GIVEN PASSAGE
········

The head buzz of the LS community for the last couple years has been focused on the new L92/LS3 style ports. It’s true the new rectangular port style as cast from the factory is pretty incredible. Add some after market ingenuity, a CNC, and watch out. However, the cathedral head – the same one that was installed on every F-Body, many Corvettes, and today’s Trailblazer SS is still capable of making MONSTER power, and some of the hottest head manufacturers in the after market have been pouring resources into making the best “traditional style” LS1 heads on the market.
This is our guide to cathedral port head technology as of April 2008.
The first thing we want to tell you. WAIT! Don’t go throwing out your cathedral port designs just yet. Don’t forget the old adage, a chain is only as strong as its weakest link. That applies to engines as well; even the best head can be choked by a mediocre intake or undersized throttle body. In other words a head is only as good as the intake bolted to it.
I started counting all of the different intake manifolds available with the cathedral port and quite frankly ran out of fingers. On the other hand, when you look at intakes currently available for the L92 ports, and quite frankly it’s not good. A cast aluminum carburetor style is available and pretty good if you need that style. The factory one works a decent, but it certainly was not designed to meet after market needs. If you have a deep wallet, there are some very nice sheet metal and billet intakes for L92’s. That is why the cathedral port heads are still so relevant.
Let’s get started – we’re going to take a look at each manufacturer’s latest Cathedral Port heads:
GMPP offers 2 flavors of CNC ported factory heads – a CNC ported LS-6 head which features 2-inch hollow stem intake valves designed to push rpm limits, and a CNC ported LS2 package with factory valves for the more budget minded racer. Both styles from GMPP feature large 250 cc intake ports.
Here’s the basic layout and specs of each of these GMPP OEM offerings:
Livernois Motorsports, one of the most reputable shops in the LS1 aftermarket has a little bit more extensive line up of ported factory options on the GM castings. Led by famed street legal drag racer Dan Millen, Livernois is currently offering 4 stages of cathedral port cylinder heads.
Stage 1 starts out with brand new GM castings, and are 5-axis CNC machined to a 220 cc intake runner that flows 305 cfm, with 235 cfm of exhaust flow. The Livernois single coil valve springs are good to .580-inch lift.
Livernois’s Stage 3R heads are Millen’s answer to what is the baddest cathedral port head available in the market place. Starting with the same casting, Livernois applies a monster 240cc intake runner that flows upwards of 335 cfm. Exhaust is 262 cfm with a pipe on the flow bench, and 2.100-inch intake runners get the call. At a street price of less than $2,100 – that’s some major power for low bucks.

········

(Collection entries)
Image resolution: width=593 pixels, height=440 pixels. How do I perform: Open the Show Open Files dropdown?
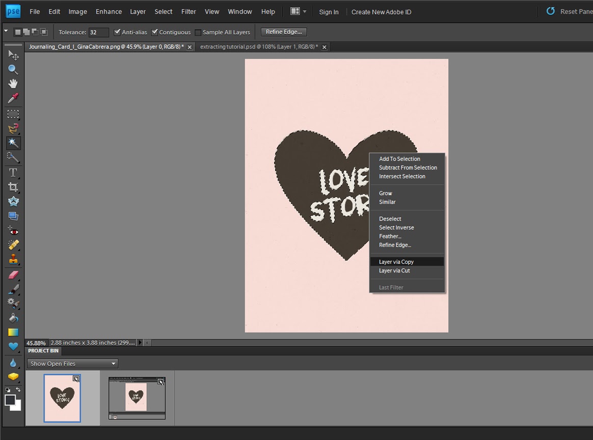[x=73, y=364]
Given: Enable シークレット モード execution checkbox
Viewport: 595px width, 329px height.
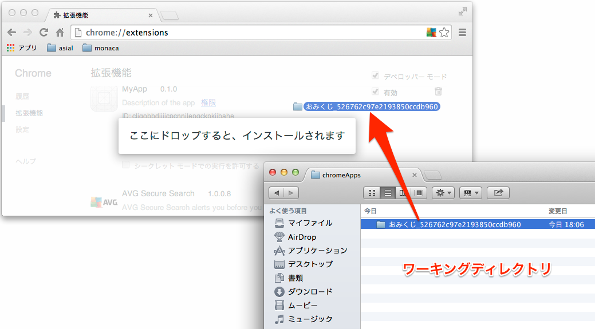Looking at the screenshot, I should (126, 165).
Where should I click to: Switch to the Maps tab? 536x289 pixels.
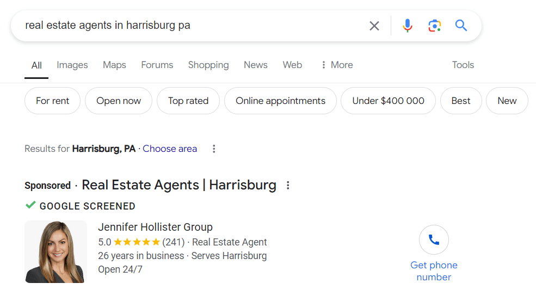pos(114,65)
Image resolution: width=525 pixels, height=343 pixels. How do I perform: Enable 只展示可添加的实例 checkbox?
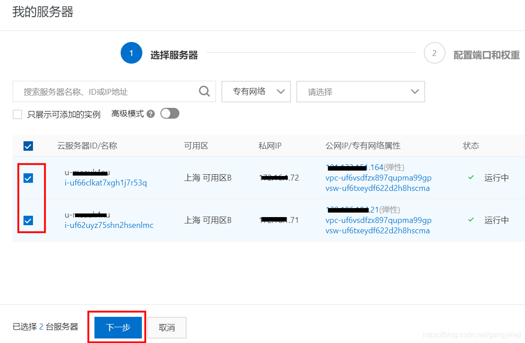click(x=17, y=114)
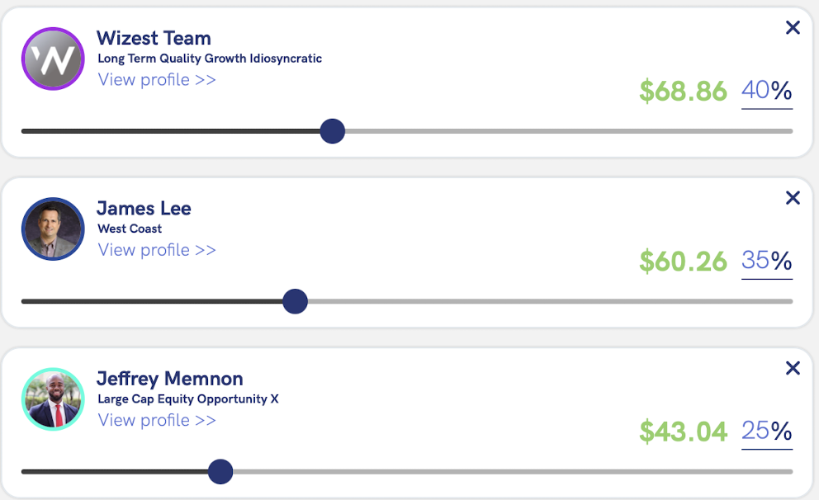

········

SHORT PROBLEM 1
From the article on cathedral port cylinder heads, reproduce the passage that begins at the words "Stage 1 starts" and stops after the words "for low bucks.".
SHORT PROBLEM 2
Recast the paragraph of the cylinder head article that begins "GMPP offers 2 flavors" as a short list, keeping its main facts.
SHORT PROBLEM 3
Go on with the article about cathedral port cylinder heads, starting after its last sentence.

EXERCISE OUTPUT 1
Stage 1 starts out with brand new GM castings, and are 5-axis CNC machined to a 220 cc intake runner that flows 305 cfm, with 235 cfm of exhaust flow. The Livernois single coil valve springs are good to .580-inch lift.
Livernois’s Stage 3R heads are Millen’s answer to what is the baddest cathedral port head available in the market place. Starting with the same casting, Livernois applies a monster 240cc intake runner that flows upwards of 335 cfm. Exhaust is 262 cfm with a pipe on the flow bench, and 2.100-inch intake runners get the call. At a street price of less than $2,100 – that’s some major power for low bucks.

EXERCISE OUTPUT 2
- GMPP offers two CNC ported factory heads.
- The CNC ported LS-6 head has 2-inch hollow stem intake valves designed to push rpm limits.
- The CNC ported LS2 package keeps the factory valves and is aimed at the more budget-minded racer.
- Both have large 250 cc intake ports.

EXERCISE OUTPUT 3
• Livernois Stage 3R
Flow: 335 cfm intake, 262 cfm exhaust
Valve Sizes: 2.100-inch intake, 1.575-inch exhaust
Street Price: $2100 or less
Pros and Cons – Using the LS1/LS2/LS6 OEM Castings
They are an excellent option for most heads and cam packages, because they offer the performance flow buys and the factory valve angle makes a good fit for factory pistons. Of course nothing is perfect, factory LS- heads were designed for a specific purpose, which means the deck surfaces were not designed to make over 600 hp, but like the work of most good engineers, they have been proven capable of more. That doesn’t mean pushing them to far is a good idea, because they will have some durability issues, especially with head gaskets in a serious forced induction environment.
That being said, the factory LS1/LS2 and especially the 243 LS6 heads have some major performance potential.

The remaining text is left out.